This Butterfinger Candy Bar Cake has a chocolate cake base poked with holes and drizzled with caramel and sweetened condensed milk. We tie it all together with a peanut butter buttercream and chopped butterfinger on top. It's so dreamy but actually easy to make!

Is there a better poke cake than Butterfinger Cake?

We're talking chocolate cake, gooey caramel, and a peanut butter whipped cream that just work perfectly together–this butterfinger cake is delicious! The best part? It's one of the easiest desserts you will ever make, and can even be made well in advance. It's easy to transport for a potluck or party, and everyone loves it. It's similar to our Better than Sex Cake, but with a butterfinger candy bar twist.

Don't miss my other easy cake recipes, like Coconut Tres Leches Cake, Ice Cream Cake, Cinnamon Roll Cake, Chocolate Mayonnaise Cake, White Texas Sheet Cake, or Mississippi Mud Cake!

How to make Butterfinger Cake:

Bake Cake: I love using my homemade chocolate cake recipe and baking it in a 9×13″ pan, but you can use Yellow or Vanilla cake, if you prefer!
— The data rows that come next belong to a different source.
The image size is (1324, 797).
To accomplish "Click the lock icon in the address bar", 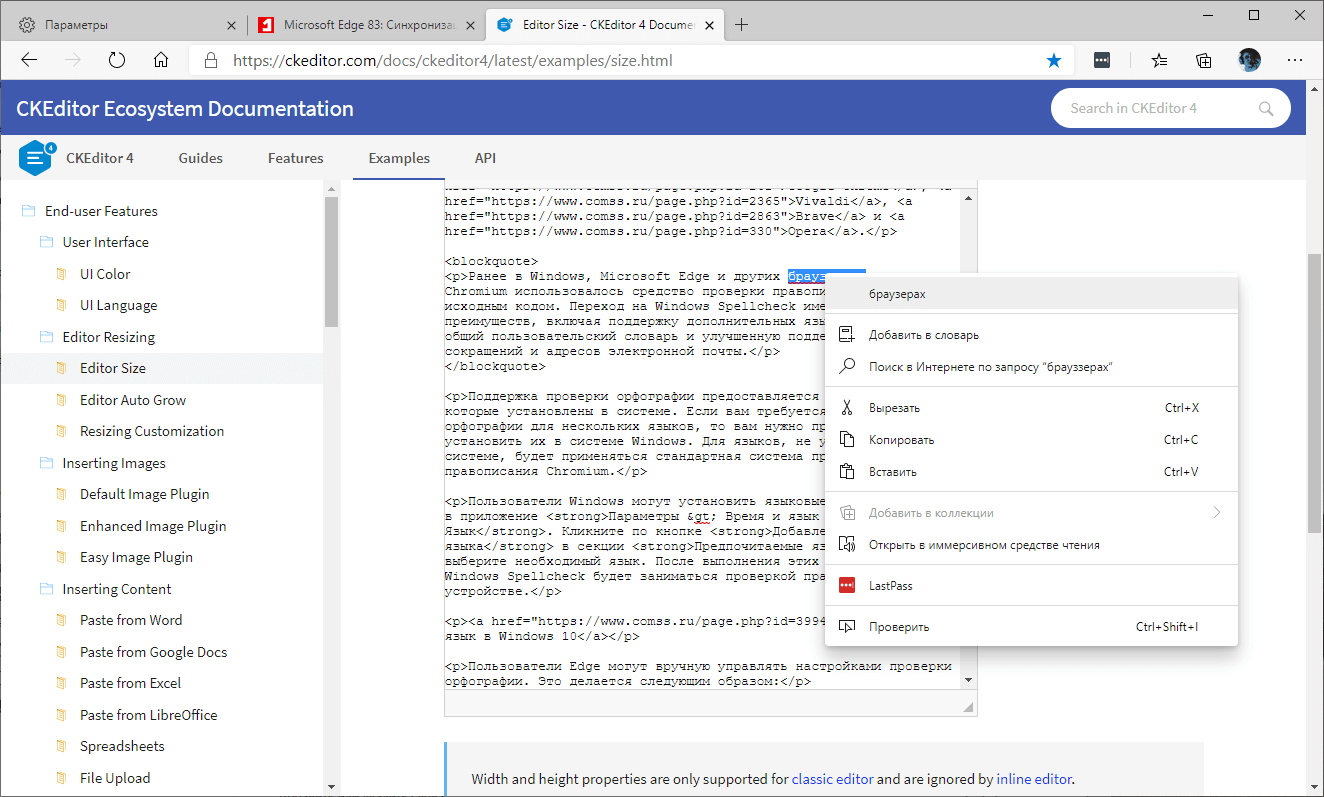I will (209, 60).
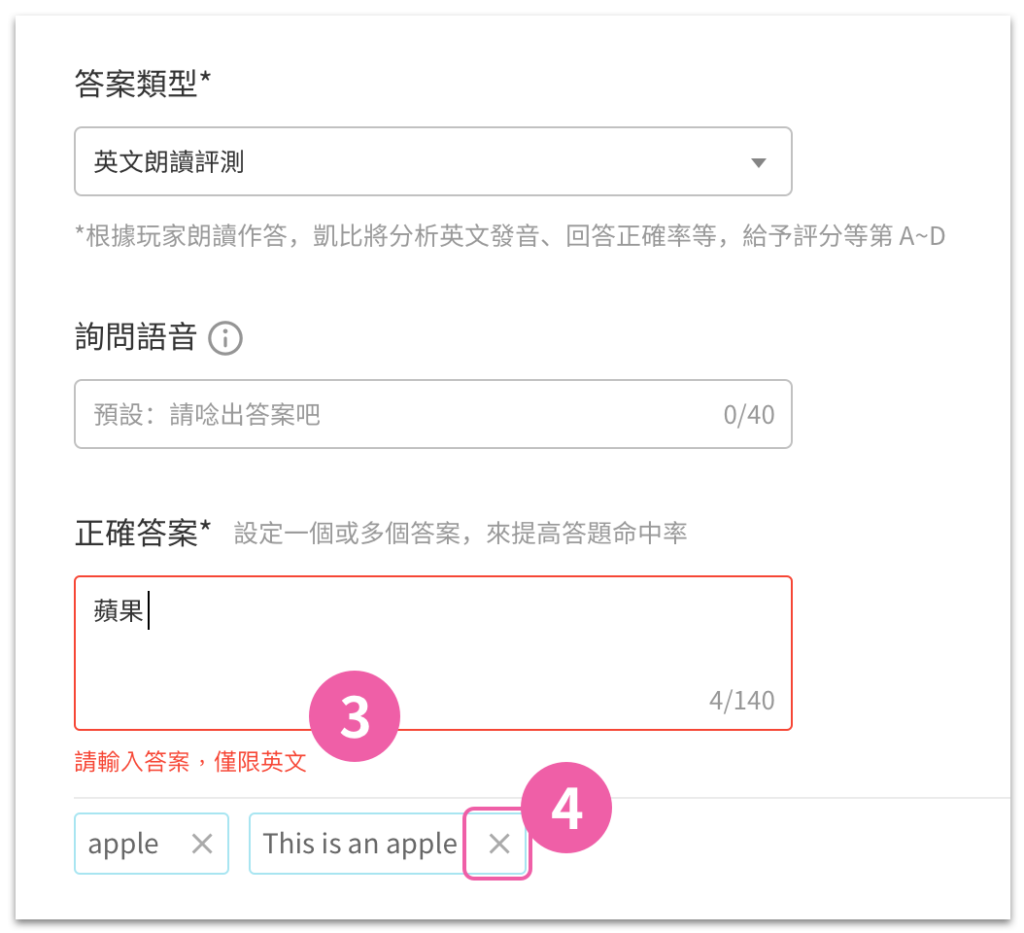Remove the 'This is an apple' tag
This screenshot has height=933, width=1024.
click(499, 844)
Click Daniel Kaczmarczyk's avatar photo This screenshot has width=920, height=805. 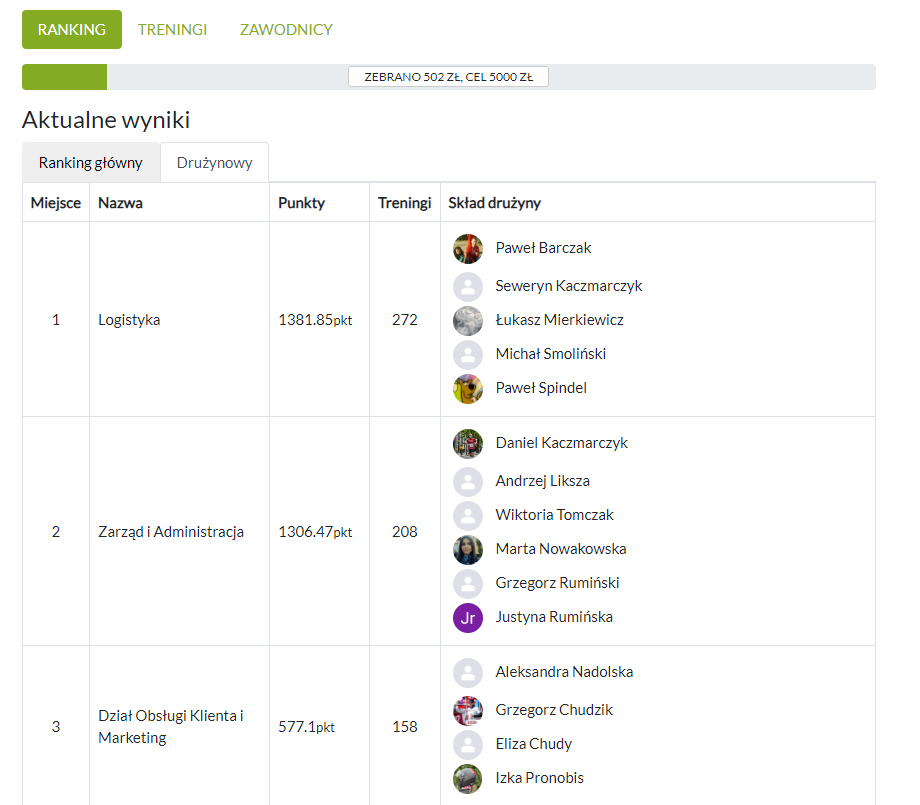click(468, 444)
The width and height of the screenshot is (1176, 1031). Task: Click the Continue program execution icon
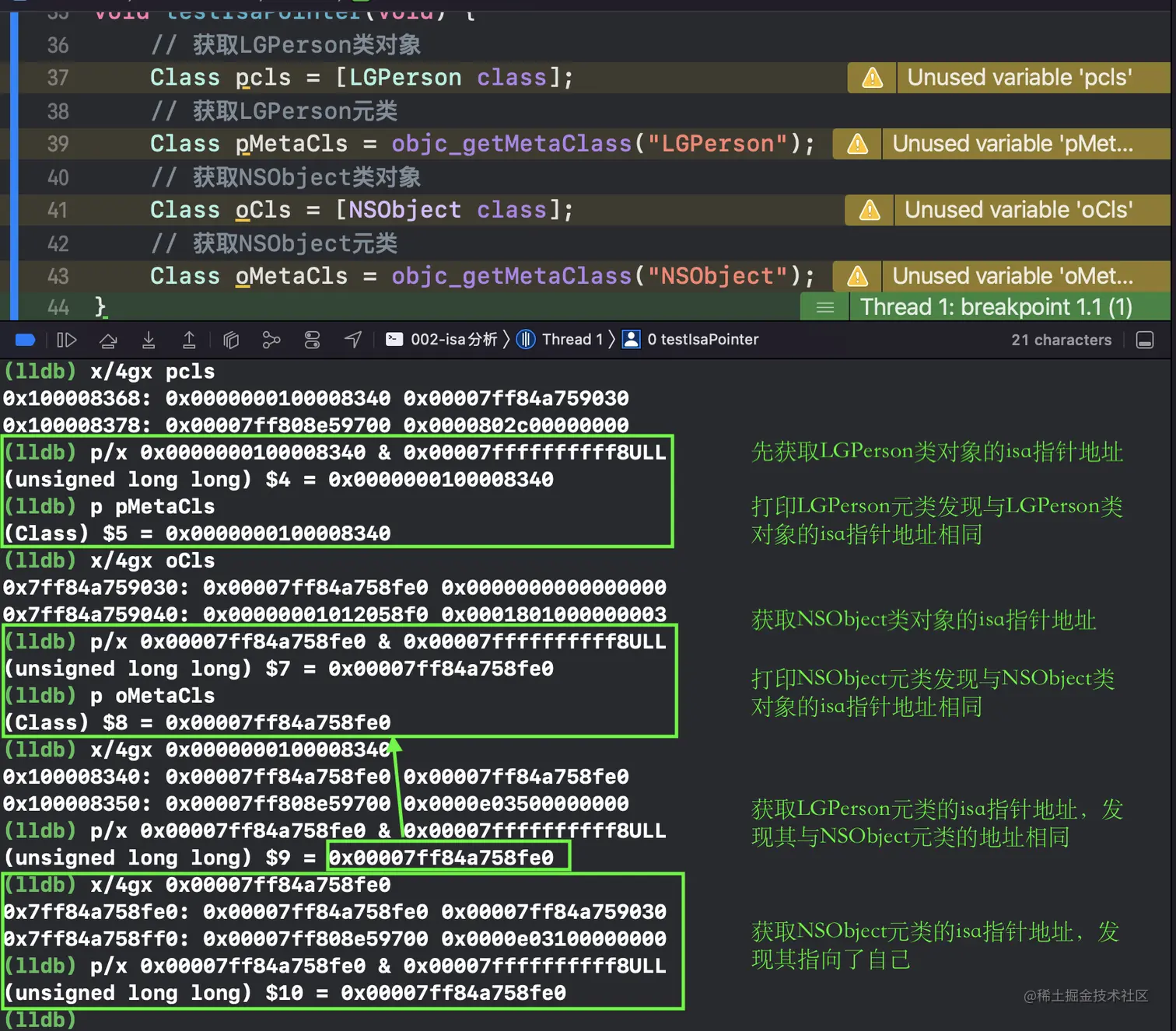pos(67,340)
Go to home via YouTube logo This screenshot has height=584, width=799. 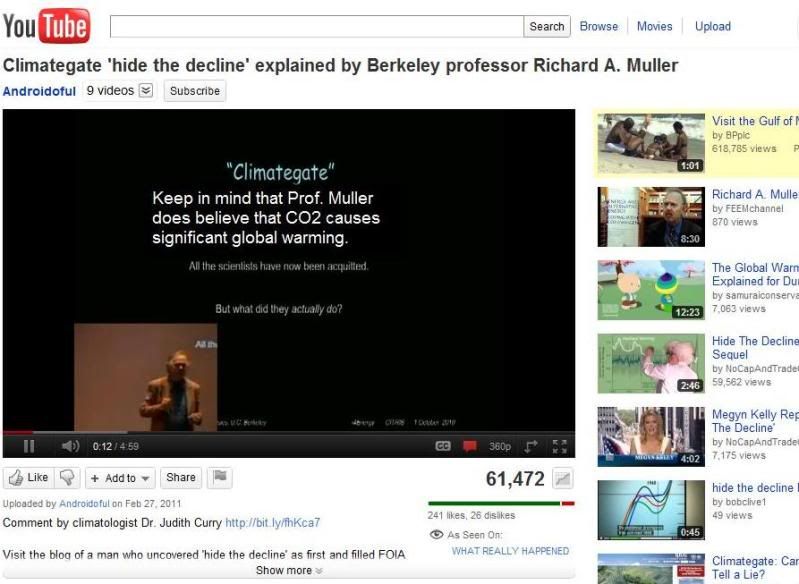pyautogui.click(x=46, y=26)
I am passionate about using the ingredients you already have in your pantry, but you could also use a cake mix if you want. Bake according to recipe then let it cool for a few minutes.

Add Sauces: Poke holes in the warm cake then pour caramel sauce and sweetened condensed milk all over the top of the cake. Set aside to cool completely.

Peanut Butter Whipped Cream: Add peanut butter and powdered sugar to a mixing bowl and mix with a hand mixer until smooth. While mixing, slowly pour in whipped cream then whip until stiff peaks form and it holds it's shape. Spread over cake after it has cooled completely.

Refrigerate: Sprinkle crushed butterfingers over the top of the entire cake then refrigerate for at least one hour, or up to one day, before serving.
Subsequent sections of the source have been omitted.